【学子文苑】Does Technology Make Us More Alone?
时间:2021/05/28 来源:天问国际高中 点击: 2343


Internet technology has revolutionized modern life by allowing people to conduct real-time communication in the virtual world. On the flip side, people drift apart from intimate relationships in real life. Sometimes, the quick clicks on the keyboard are just a melody revealing how lonely they are. Loneliness has become a common social issue meriting attention. If loneliness is part of human life, then mobile phone addicts are upgraded to this loneliness. If loneliness is a warning signal that needs to be interactive, then social media addiction makes people lonelier, making people's contact between people more subtle and fragile.The current Internet society is the first phase of the human loneliness of the technological society. Those who can understand our emotions will be the second phase of loneliness, and this stage will come soon. 


First of all, we must admit that we indulge in the online world. Our habits drive our behaviours, like routine check our most frequently used APP. However, our heart is always in a state of unrest. Without a quick glimpse of the updated news feed on Weibo, we would feel restless. When we indulge in online shopping, we missed the most valuable things: the intimate in-person relationship. Artificial intelligence has become more complicated, sufficiently intelligent, providing us with emotional comfort. Sceptics argue about the necessity of realistic interpersonal communication since artificial intelligence could meet human emotional needs.

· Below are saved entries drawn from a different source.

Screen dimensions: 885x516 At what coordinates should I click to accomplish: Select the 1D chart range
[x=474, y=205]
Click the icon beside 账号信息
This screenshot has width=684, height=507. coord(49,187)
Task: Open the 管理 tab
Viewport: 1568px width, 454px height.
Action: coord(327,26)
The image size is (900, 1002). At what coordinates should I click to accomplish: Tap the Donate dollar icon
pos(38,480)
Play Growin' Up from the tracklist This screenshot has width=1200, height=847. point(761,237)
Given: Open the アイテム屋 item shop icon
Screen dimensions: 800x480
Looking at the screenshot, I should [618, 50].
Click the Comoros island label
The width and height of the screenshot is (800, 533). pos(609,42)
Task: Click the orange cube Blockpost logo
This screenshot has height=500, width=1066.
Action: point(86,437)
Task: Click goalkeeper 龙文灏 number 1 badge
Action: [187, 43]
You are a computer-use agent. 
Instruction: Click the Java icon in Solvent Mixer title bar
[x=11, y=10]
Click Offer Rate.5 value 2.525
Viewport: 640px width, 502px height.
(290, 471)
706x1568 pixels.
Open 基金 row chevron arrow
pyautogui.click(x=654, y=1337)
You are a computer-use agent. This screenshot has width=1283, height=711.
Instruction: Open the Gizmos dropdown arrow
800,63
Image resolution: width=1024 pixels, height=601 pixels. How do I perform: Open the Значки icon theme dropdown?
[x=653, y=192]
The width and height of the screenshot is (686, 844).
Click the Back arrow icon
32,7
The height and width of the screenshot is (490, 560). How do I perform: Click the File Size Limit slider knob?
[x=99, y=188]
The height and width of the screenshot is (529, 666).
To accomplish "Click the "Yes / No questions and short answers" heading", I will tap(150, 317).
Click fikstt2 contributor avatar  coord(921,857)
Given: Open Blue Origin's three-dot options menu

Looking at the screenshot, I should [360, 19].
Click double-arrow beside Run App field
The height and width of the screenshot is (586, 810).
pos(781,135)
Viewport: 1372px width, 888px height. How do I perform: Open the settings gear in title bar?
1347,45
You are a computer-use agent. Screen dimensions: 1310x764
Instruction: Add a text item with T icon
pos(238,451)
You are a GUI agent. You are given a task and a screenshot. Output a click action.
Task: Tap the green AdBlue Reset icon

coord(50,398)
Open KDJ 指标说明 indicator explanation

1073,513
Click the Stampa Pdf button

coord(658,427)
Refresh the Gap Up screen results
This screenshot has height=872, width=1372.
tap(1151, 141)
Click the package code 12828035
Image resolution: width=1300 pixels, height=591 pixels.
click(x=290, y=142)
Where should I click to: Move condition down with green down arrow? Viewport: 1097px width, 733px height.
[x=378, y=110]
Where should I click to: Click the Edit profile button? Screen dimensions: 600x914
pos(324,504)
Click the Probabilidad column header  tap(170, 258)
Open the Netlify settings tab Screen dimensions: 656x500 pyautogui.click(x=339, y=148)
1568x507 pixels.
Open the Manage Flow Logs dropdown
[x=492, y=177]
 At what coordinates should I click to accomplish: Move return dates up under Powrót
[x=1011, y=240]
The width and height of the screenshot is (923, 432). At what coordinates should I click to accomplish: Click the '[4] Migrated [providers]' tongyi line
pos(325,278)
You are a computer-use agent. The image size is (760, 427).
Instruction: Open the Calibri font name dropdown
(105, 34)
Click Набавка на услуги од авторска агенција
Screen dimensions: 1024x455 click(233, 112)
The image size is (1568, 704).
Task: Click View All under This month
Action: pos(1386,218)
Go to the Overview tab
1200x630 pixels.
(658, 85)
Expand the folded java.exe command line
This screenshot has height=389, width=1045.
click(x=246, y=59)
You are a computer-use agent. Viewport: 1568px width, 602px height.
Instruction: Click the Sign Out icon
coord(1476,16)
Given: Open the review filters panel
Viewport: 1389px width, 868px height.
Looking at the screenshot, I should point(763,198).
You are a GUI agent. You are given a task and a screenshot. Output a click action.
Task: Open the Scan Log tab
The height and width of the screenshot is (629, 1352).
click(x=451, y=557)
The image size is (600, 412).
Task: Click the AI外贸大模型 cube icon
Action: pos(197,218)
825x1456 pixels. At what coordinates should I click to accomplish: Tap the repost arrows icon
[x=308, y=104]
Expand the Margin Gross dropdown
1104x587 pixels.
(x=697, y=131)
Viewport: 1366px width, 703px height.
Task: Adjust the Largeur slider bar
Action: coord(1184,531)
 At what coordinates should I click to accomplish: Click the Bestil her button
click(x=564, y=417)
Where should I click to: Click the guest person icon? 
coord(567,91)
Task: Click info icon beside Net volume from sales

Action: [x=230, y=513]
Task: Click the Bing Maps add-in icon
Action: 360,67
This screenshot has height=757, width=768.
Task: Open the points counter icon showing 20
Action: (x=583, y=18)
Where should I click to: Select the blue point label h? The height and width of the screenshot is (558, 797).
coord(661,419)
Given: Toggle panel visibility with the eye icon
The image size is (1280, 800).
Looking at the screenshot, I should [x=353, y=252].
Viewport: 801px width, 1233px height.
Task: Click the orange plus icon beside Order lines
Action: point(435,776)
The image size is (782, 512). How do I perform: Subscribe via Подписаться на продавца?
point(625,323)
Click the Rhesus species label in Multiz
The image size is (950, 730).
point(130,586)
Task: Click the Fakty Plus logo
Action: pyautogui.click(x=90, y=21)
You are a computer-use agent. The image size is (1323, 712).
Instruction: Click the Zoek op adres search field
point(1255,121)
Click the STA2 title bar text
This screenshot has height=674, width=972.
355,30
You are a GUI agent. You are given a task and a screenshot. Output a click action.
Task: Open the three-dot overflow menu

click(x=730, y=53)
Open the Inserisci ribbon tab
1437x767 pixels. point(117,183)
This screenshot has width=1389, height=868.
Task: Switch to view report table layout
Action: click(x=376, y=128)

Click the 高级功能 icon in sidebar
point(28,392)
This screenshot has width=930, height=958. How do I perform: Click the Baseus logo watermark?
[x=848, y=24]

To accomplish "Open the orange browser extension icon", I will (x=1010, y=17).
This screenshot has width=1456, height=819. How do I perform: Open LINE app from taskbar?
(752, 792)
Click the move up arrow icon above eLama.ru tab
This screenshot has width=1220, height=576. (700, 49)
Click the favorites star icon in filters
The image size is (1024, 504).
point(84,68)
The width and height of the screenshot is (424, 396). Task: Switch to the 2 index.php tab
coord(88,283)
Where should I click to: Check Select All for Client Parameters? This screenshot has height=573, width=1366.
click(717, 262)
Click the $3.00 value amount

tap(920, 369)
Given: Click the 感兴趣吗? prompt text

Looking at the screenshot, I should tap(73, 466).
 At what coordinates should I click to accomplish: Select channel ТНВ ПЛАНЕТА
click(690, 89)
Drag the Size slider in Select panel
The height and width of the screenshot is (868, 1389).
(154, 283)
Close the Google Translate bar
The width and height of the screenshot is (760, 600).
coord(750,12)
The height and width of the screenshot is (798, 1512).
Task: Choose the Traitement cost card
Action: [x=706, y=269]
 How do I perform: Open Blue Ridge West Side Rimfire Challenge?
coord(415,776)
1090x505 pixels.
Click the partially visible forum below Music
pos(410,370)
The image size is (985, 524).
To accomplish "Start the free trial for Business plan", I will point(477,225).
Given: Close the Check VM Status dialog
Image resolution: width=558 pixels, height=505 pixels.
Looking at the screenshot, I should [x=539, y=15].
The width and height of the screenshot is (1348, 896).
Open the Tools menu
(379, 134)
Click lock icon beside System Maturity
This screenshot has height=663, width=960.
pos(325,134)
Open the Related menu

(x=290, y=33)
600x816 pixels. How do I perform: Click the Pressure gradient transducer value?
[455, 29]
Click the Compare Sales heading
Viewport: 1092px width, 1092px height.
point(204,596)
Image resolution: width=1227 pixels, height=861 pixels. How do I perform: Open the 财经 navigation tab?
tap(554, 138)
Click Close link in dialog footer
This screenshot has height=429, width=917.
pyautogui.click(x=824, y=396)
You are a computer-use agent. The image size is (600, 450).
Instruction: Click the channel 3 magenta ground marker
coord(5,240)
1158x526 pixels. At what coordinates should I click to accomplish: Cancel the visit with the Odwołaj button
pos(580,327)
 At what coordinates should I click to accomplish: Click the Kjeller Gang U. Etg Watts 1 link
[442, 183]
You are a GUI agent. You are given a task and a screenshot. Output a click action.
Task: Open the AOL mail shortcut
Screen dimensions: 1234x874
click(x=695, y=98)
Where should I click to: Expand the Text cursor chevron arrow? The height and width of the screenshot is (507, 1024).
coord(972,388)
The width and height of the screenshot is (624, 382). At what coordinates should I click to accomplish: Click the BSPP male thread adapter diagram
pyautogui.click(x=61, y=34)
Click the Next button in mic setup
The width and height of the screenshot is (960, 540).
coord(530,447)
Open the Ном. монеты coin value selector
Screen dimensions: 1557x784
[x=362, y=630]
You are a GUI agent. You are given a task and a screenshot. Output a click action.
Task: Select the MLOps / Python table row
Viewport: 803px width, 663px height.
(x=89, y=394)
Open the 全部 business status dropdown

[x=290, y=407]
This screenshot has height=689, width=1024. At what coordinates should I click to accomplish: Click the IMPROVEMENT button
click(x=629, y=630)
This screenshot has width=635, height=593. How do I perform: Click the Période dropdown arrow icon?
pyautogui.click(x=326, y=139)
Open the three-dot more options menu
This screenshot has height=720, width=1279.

Indeed, the Internet has become the real thing for most people. They spend most of their idle time on the Internet and conduct operational exchanges on their mobile phones. And there is more time to spend on the phone, and there are no signs of change. For example, in a fascinating movie, when the heroine is in a dilemma, people will be nervous and scared, seized by an immersion that is not human nature. 

In addition, the Internet takes up people's leisure time. Leisure is not necessarily the pursuit of human civilization. But because the Internet inundates our lives, will-initiated and spontaneous natural leisure time is curtailed. Our life lacks unique and heart-to-heart contact among people. Digital social time squeezes out the time for in-person communication. Once it is institutionalized, real-life human interaction would become awkward and out of place. When people feel lonely, they will choose to put more time into a virtual society, buy more expensive mobile phones, more online shopping, or spend more time with Google Assistant chat or bubbles in Tiktok and other content platforms. Behaviours aside, the very action marks the beginning of the loneliness.